The Science of Sample Size: Statistical Strategies in Ziftomenib and Revumenib Trials

1. The Crucial Role of Sample Size in Clinical Oncology

In the development of novel targeted therapies for acute myeloid leukemia (AML), calculating the appropriate sample size is not merely a mathematical exercise; it is a profound strategic decision. Enroll too few patients, and the trial lacks the statistical power to prove efficacy. Enroll too many, and the sponsor wastes invaluable time, resources, and potentially exposes more patients than necessary to an ineffective experimental drug. Recently, the development of two novel menin inhibitors—Ziftomenib and Revumenib—provided a fascinating masterclass in how statistical trial design is tailored to the specific phase and strategic goals of the drug's development.

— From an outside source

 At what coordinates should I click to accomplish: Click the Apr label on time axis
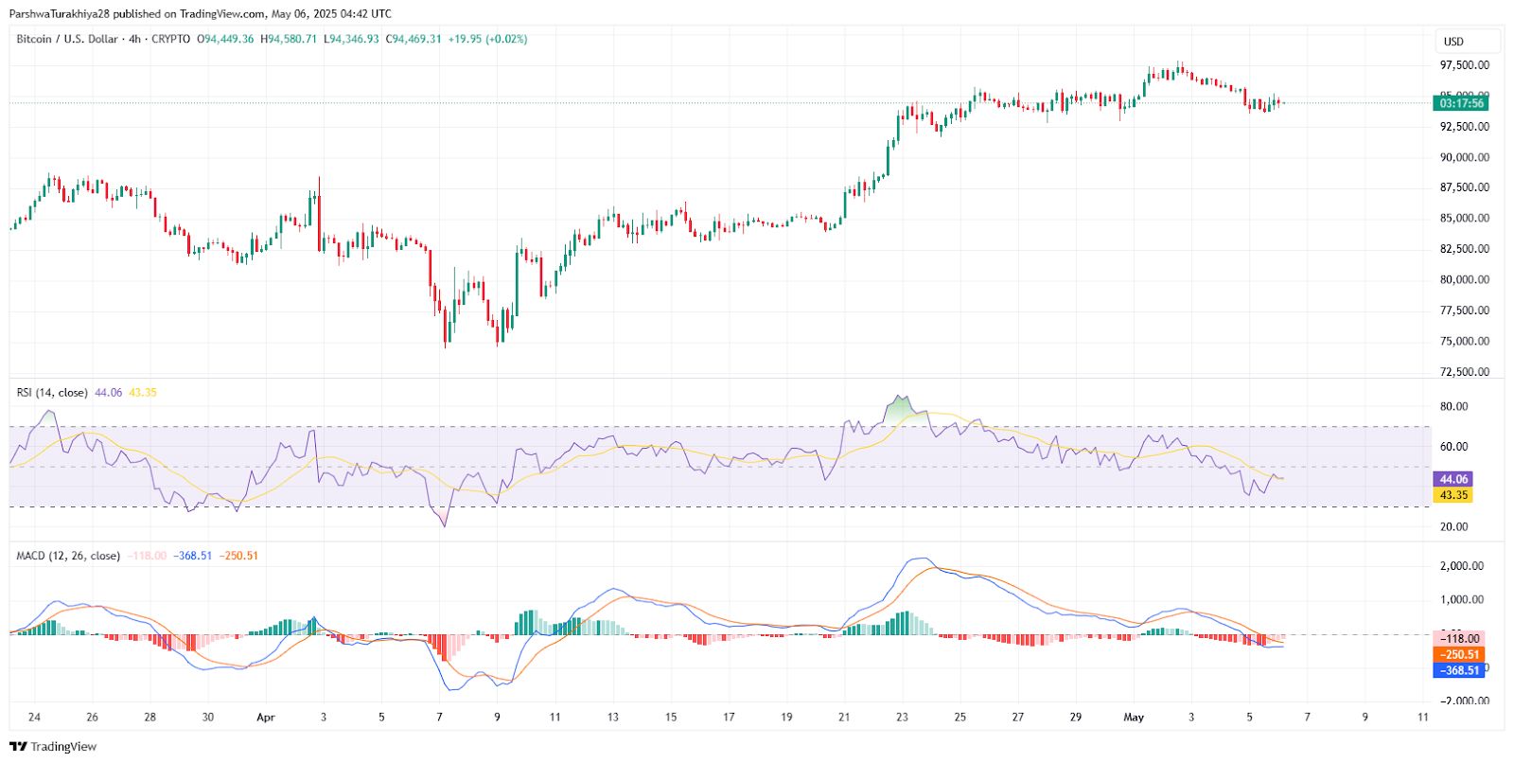pos(266,717)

2. Ziftomenib: The Exact Binomial Distribution Approach

Ziftomenib was evaluated in the KOMET-001 trial, specifically focusing on its registration-enabling Phase II portion for patients with relapsed/refractory NPM1-mutated (NPM1-m) AML. Because this portion of the trial was designed as a definitive, single-arm Phase II study aiming for accelerated approval, the researchers required a fixed, robust sample size to confidently demonstrate superiority over historical standards.

To achieve this, the statisticians utilized an Exact Binomial Distribution test. The historical standard-of-care complete remission (CR/CRh) rate for this heavily pretreated population was a dismal 12%. The trial was designed to test the hypothesis that Ziftomenib could achieve a 25% expected response rate. Using an exact binomial calculation (via EAST software), they determined that enrolling at least 85 patients would provide 89% statistical power to detect this difference, assuming a stringent one-sided alpha level of 0.025. This "fixed-N" approach is highly appropriate when the safety profile and preliminary efficacy are already well-understood from a preceding Phase I study, allowing the sponsor to commit fully to the target enrollment without planned early stopping for futility.

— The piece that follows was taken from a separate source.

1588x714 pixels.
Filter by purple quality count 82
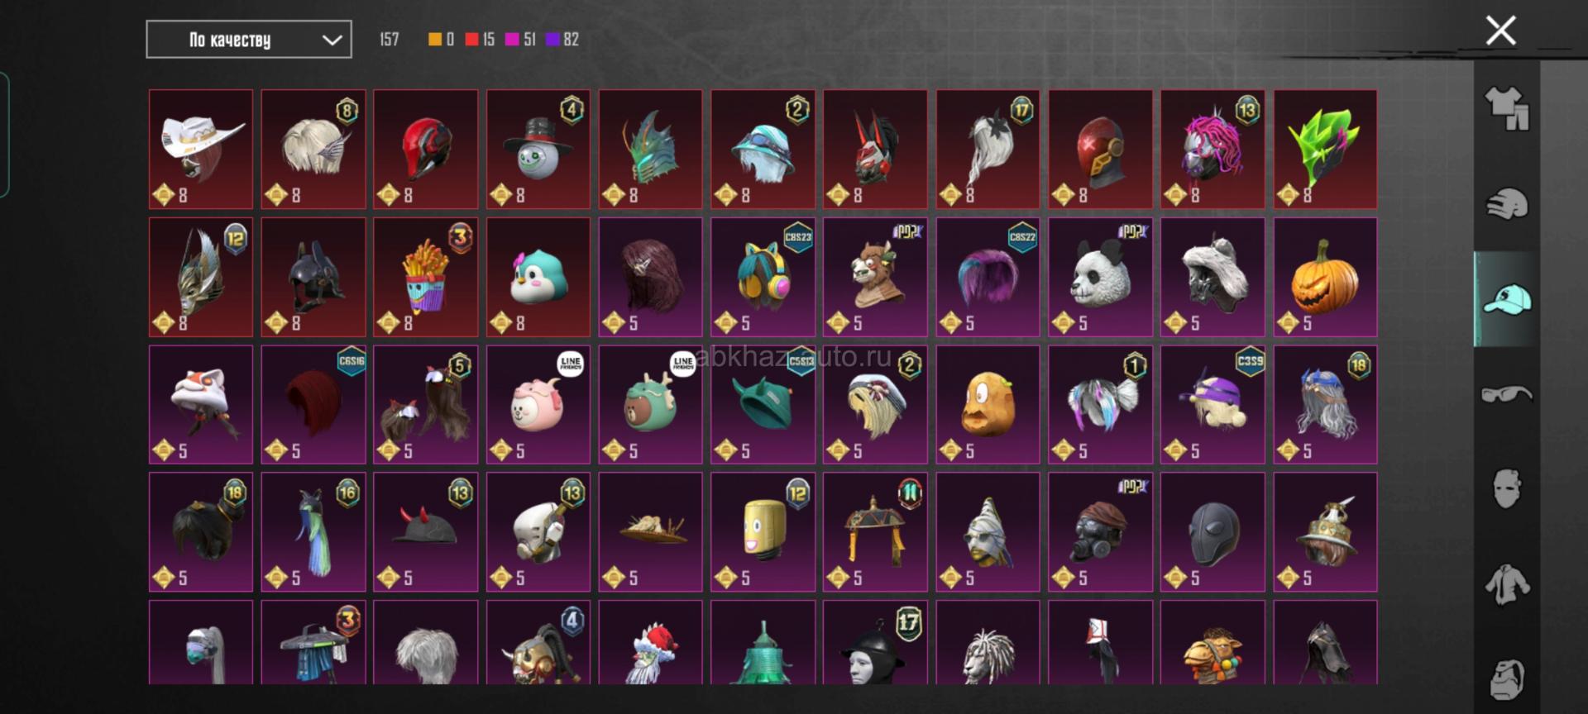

3. Revumenib: Simon's Two-Stage Design for Rapid Go/No-Go

In contrast, Revumenib was evaluated in the AUGMENT-101 trial, which was designed as a seamless Phase I/II study treating patients with relapsed/refractory KMT2A-rearranged (KMT2Ar) acute leukemia. Because Phase I and II were integrated, the sponsor needed a flexible statistical mechanism to quickly halt the trial if the drug proved ineffective in Phase II, thereby saving resources and protecting patients.

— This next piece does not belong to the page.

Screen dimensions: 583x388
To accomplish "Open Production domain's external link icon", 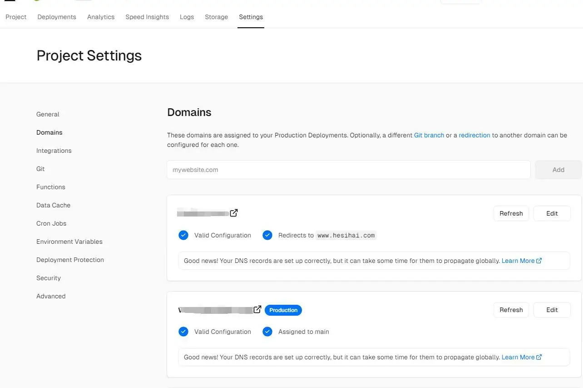I will (x=257, y=309).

To solve this, the researchers employed the minimax version of Simon's Two-Stage Design. They set a null hypothesis of a 10% CR+CRh rate against an alternative (target) rate of 25%, aiming for 90% power and a 2.5% one-sided significance level. Simon's minimax design split the enrollment into two distinct phases:

• Stage 1 (Interim Analysis): The trial first enrolled 38 efficacy-evaluable adult patients. The rule was strict: if fewer than 5 patients (out of 38) responded, the trial would be immediately terminated for futility.
• Stage 2: If 5 or more patients responded in Stage 1, the trial would get a "Go" decision and continue enrollment until reaching a total of 64 evaluable adult patients to confirm the final efficacy.